┌─ STUDY TEXT

I was told to never correct the priest again…
Usually on a Sunday morning my grandfather would take us to his church and in the afternoon we would go to Chelsea Heights Sunday School. It was after a Sunday morning church service that I heard some men speaking to the priest about the Lord Jesus. The priest said that Jesus never cried while he was here on earth. One of my Sunday School lessons was about the different times that the Lord Jesus cried and I told the priest that there was a place in the Bible that says that Jesus cried. The priest was not very happy that a boy would speak out and correct a mistake that he made and neither were my parents or grandfather. I was told never to do that again.
I disagreed with God as to the seriousness of my sin…
That Sunday afternoon I related the incident to my Sunday School teacher and said I could not remember where in the Bible it said that Jesus cried. My teacher opened the Bible to John’s Gospel as well as Luke’s gospel and let me read what it said. When I saw that the Bible and the priest did not agree, I asked why. My teacher wisely said that not everyone believes what the Bible says. That statement was like an arrow in my own heart because I did not believe that I was as bad a sinner as the Bible says I am. From time to time I believed that God was speaking to me through things that happened in my life, yet could not face the truth that my sins would take me to hell. I disagreed with God as to the seriousness of my sin.
I could see no hope…
When I was seventeen, I was invited to Gospel Meetings at Chelsea Heights Gospel hall. After attending two nights, listening intently to the preachers, I came home convinced that I was not looking at myself the way God was. Sitting at my bedroom desk, I read and re-read gospel verses that I had learned and could see no hope of me ever being in Heaven when I died. While I knew what God said in the Bible about trusting the Lord Jesus as my Saviour, I could not accept that I was the sinner for whom Christ had died on the cross. Nothing seemed to make sense, so I gave up reading and went to bed.
The hardest thing was to stop arguing with God…
While lying in my bed, the thought came to me from a verse I had learned : “Christ died for the ungodly”. I knew that that was true and that I needed to accept it for myself. There has never been anything in my life that was harder to do than to stop arguing with God and to simply trust His Son!
Romans 5:6 For when we were yet without strength, in due time Christ died for the ungodly.
I trusted Him on January 13 1972…
While I was struggling with God’s Word another verse came to mind: “Whosoever believeth shall be saved” Just then it was as if it was the first time I heard God’s offer of forgiveness for my sins. I could see that I was the one person that God sent His Son into the world to save. I trusted Him just then and have not regretted it to this day.
Acts 16:31 And they said, Believe on the Lord Jesus Christ, and thou shalt be saved
That day was Thursday January 13th 1972. I do not remember what time it was, because I had no watch or clock to look at. However, while I was thanking God for saving me, the steam whistle blew at the factory across the river from our house, signaling that the eleven o’clock shift had started. I am still learning the truth of my introductory verse, “The entrance of your Word gives light.”

└─

**THINGS TO DO:**
**1.** In the account, why was the Sunday School teacher's statement like an arrow in the narrator's heart?
**2.** Repeat, word for word, the part of the account that opens with the words "The hardest thing" and closes with "trust His Son!".

┌─ GIVEN RECORDS

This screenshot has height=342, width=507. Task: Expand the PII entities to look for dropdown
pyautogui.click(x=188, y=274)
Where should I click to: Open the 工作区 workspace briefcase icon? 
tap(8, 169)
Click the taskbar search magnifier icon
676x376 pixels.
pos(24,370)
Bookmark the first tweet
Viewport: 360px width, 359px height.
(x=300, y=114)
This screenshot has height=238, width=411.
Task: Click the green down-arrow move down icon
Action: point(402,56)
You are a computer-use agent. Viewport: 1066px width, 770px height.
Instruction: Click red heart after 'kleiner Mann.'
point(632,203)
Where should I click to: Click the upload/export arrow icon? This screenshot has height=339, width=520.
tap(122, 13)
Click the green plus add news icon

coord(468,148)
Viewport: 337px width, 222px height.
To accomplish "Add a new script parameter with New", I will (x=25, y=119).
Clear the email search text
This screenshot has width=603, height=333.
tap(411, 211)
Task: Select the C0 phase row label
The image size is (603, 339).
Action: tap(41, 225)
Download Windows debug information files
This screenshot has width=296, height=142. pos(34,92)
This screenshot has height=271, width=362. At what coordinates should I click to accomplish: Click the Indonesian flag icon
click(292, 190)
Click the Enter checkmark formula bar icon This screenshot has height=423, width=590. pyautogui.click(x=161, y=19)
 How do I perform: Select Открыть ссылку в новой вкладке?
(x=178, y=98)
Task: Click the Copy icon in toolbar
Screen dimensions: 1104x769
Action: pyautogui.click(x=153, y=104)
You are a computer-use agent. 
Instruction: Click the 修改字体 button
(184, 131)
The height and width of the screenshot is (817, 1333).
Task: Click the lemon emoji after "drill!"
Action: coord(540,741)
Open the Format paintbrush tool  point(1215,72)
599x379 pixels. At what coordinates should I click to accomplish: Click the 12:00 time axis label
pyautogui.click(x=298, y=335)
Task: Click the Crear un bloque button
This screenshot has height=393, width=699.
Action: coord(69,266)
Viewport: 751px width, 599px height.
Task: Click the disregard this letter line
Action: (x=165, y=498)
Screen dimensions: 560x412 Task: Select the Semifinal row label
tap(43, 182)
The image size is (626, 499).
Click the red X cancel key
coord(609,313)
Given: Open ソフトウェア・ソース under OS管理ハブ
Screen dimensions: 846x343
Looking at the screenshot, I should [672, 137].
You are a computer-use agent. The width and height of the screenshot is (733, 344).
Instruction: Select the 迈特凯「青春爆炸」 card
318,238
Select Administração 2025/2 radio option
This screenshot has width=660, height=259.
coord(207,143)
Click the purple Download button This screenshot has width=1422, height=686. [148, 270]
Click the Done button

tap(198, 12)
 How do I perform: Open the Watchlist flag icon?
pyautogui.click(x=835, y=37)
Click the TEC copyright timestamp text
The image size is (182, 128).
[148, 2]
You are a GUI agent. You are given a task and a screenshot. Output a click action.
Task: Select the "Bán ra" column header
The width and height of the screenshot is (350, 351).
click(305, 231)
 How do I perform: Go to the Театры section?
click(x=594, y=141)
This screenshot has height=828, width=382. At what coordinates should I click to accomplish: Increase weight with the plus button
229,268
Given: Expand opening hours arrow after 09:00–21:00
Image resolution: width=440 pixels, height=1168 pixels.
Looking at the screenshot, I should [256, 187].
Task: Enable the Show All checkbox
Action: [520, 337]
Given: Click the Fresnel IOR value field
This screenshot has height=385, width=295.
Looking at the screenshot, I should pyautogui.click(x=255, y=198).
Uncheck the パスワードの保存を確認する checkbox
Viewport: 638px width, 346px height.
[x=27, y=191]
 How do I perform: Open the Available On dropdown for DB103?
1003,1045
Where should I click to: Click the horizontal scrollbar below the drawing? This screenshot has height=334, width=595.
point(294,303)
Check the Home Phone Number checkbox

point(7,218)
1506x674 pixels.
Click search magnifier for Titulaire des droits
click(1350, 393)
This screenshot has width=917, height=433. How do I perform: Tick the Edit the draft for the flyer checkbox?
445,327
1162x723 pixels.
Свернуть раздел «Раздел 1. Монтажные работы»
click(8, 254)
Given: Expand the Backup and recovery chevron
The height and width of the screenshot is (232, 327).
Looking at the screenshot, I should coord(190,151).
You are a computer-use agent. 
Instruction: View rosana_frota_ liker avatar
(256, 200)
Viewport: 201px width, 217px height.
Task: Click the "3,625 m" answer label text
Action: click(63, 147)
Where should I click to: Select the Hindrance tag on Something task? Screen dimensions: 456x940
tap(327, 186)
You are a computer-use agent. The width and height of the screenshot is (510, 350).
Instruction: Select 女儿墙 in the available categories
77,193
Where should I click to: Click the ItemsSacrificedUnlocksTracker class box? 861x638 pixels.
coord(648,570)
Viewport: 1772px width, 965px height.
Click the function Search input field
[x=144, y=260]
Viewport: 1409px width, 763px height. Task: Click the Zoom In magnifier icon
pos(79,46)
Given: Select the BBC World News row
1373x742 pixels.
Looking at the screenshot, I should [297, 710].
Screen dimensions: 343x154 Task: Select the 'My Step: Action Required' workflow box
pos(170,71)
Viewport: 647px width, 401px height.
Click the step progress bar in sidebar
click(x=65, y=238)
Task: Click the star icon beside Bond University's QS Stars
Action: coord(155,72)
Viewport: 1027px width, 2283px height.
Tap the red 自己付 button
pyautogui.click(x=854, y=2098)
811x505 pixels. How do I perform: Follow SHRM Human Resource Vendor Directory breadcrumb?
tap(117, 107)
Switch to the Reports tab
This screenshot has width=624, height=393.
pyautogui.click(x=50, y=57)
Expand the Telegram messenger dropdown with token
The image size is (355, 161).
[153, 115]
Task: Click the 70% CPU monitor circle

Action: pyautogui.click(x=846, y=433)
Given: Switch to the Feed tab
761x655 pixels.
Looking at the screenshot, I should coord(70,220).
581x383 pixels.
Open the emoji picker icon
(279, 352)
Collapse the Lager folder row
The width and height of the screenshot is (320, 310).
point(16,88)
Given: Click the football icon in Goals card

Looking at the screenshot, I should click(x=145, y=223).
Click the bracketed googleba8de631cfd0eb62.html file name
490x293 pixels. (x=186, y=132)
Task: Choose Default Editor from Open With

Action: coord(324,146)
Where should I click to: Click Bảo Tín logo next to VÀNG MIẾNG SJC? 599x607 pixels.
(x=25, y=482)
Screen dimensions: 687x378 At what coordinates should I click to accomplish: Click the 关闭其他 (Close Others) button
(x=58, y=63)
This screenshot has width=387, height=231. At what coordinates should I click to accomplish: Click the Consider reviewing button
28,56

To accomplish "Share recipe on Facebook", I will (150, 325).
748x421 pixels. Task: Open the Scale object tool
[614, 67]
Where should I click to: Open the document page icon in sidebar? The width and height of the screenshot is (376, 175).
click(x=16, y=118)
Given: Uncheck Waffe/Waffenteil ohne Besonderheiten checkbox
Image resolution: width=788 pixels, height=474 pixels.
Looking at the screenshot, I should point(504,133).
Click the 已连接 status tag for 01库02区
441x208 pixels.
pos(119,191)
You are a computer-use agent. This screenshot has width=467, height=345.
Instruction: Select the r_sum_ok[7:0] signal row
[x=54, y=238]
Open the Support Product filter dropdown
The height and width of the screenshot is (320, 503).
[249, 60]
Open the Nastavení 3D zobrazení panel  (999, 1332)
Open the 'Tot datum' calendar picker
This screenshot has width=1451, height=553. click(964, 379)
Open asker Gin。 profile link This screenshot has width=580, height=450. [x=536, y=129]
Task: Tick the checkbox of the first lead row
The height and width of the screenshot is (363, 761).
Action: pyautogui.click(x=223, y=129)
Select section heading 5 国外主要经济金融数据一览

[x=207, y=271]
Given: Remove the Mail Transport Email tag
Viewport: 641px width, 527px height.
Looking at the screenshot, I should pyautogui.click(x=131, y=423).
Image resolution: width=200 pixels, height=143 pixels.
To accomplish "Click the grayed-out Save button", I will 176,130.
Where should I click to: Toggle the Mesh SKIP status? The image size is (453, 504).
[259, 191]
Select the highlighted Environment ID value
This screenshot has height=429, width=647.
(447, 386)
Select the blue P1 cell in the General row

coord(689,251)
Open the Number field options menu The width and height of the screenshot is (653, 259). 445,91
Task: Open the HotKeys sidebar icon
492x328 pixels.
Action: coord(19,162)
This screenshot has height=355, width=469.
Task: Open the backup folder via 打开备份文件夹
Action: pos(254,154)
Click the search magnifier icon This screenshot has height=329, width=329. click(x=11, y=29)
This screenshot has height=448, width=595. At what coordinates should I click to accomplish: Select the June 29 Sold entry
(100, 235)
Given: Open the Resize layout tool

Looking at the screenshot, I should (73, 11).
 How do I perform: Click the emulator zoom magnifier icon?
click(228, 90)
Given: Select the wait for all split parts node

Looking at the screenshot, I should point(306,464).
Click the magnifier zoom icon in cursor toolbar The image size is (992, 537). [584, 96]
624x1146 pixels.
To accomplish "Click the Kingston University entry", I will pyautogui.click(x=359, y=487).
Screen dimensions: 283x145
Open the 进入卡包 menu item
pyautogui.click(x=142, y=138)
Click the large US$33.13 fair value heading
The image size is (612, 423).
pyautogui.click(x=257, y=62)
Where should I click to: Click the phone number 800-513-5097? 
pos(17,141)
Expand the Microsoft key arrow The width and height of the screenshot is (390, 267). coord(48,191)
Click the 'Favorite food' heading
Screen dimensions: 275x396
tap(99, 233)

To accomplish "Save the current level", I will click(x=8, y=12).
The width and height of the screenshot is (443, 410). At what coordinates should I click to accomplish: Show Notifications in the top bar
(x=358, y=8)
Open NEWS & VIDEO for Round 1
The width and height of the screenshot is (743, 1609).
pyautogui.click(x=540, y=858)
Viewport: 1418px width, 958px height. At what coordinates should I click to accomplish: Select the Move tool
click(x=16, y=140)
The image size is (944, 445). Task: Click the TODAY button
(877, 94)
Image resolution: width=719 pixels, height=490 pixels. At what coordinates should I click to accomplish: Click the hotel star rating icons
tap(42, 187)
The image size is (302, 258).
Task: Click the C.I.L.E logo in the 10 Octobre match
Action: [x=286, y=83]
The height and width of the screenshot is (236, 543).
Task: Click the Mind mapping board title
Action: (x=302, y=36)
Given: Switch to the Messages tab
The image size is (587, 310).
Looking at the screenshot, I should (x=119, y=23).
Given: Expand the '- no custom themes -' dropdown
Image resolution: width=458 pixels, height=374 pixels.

└─

**ANSWERS FOR THE TASKS:**
**1.** The teacher said that not everyone believes what the Bible says. That hit the narrator hard because the narrator did not believe they were as bad a sinner as the Bible says they are.

**2.**
The hardest thing was to stop arguing with God…
While lying in my bed, the thought came to me from a verse I had learned : “Christ died for the ungodly”. I knew that that was true and that I needed to accept it for myself. There has never been anything in my life that was harder to do than to stop arguing with God and to simply trust His Son!